[ProgClub programming] top: st : time stolen from this vm by the hypervisor
roland at rolandturner.com
Wed Jun 5 12:23:02 AEST 2019
On 5/6/19 5:43 am, John Elliot V | ProgClub wrote:
> "reasons" for not using cron:
> 1. I want to watch what my process is doing, in colour, in real time
syslog and multitail/grc
> 2. I want to start/stop/restart my process at any point in time
That seems an incompatible requirement with automated maintenance,
particularly backups. Inevitably your attention will be drawn to
something else and automated maintenance that is set up to fail when
you're not watching will fail, placing you in the dilemma of either
stopping the more useful activity to fix it, or leaving it broken. This
would appear a comparable position to that an earlier comment that you
made along the lines of never expecting your backup scripts to be
reliable. For a competent programmer, this is a surprising, even
shocking position. If you don't believe that you can reliably automate
(say: 1 failure/decade) such rudimentary processes, what hope do you
have with more complicated code?
> 3. I want to make sure my process doesn't automatically restart if it
> exits due to error
Assuming that you're not ready to embrace systemd (which, despite the
absurd documentation, is actually pretty simple for common cases):
#! /bin/bash -e
trap alarm ERR
[ -f $persistentDataDir/alarm ] && exit 1
> 4. I want to make sure only one copy of my process runs at a time
Under the same assumption:
#! /bin/bash -e
trap unlock EXIT
> The intersection of those requirements does not lead to cron.

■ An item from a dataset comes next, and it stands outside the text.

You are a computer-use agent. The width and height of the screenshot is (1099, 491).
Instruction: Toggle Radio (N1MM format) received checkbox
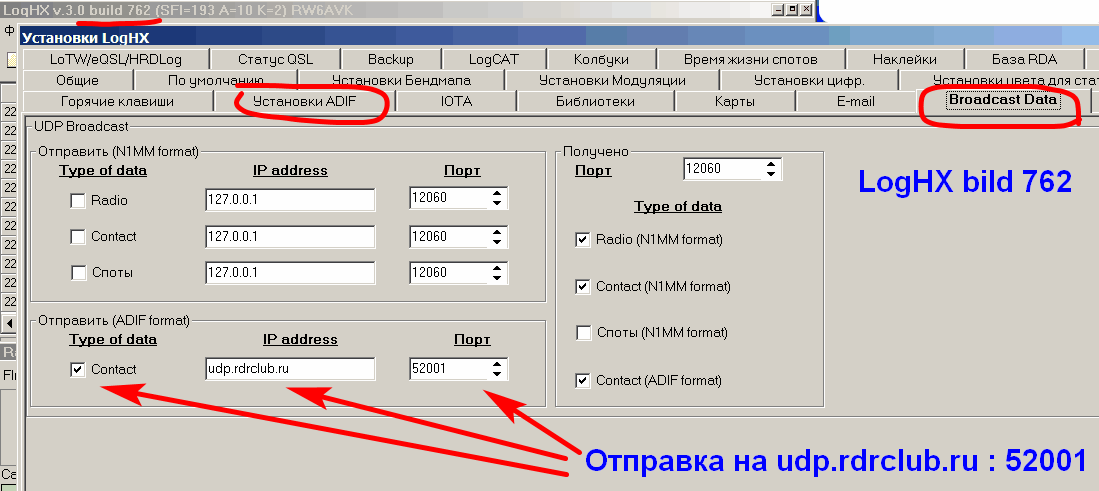(x=583, y=240)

Not by themselves, but incorporating your later comments about not
trusting software "which haven't been widely used for long periods of
time in diverse environments" would appear to point towards using cron
or systemd in preference to writing your own timing logic, even if you
happen not to stumble onto octal problems.

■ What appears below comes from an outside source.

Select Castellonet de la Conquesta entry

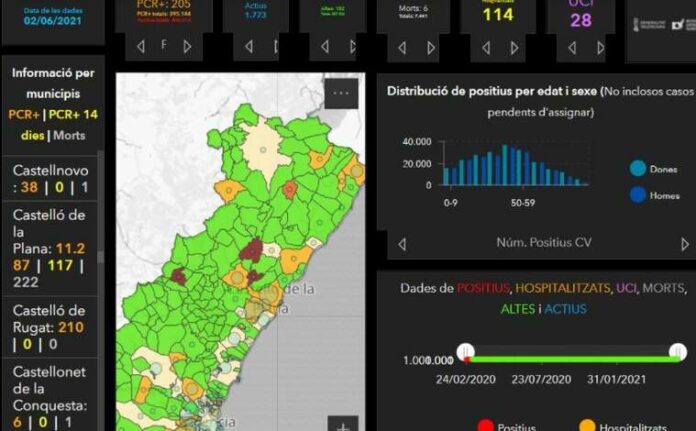[x=50, y=396]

> (I would need my shell script + systemd
> configuration + a log file, which is more complicated than having just
> my script).
That is not true. Your script would be simplified by virtue of not
having to replicate existing, very thoroughly tested capabilities. The
fact that you'd need a shell script and a configuration file instead of
just a more complex shell script does not make it more complex. In
almost all cases, it makes it less complex.
>> This is turning out to be dreadfully useful: https://xkcd.com/1205/
> You've mentioned it three times and each time your intent went right
> over my head. What are you trying to say? That I'm wasting my time by
> writing a shell script to do my backups?

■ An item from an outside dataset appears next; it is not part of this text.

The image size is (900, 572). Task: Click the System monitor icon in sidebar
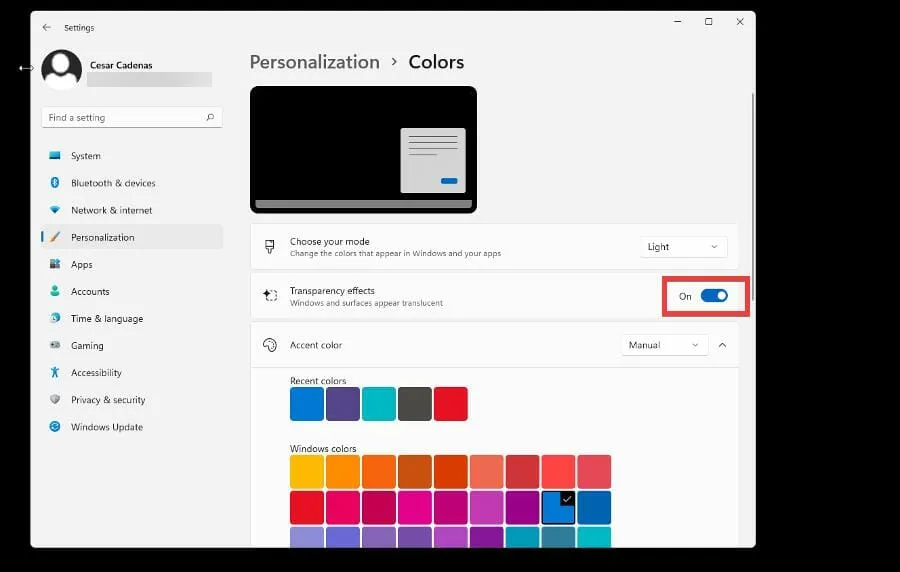pos(55,156)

You are perhaps allowing the perfect be the enemy of the good: that you
can't solve all of the problems (eliminate all bugs) by using existing,
well-tested infrastructure code does not mean that it's reasonable to
abandon existing, well-tested infrastructure; it means that it's
reasonable to pursue the path with fewer bugs and less complexity (even
if there are a larger number of files in total).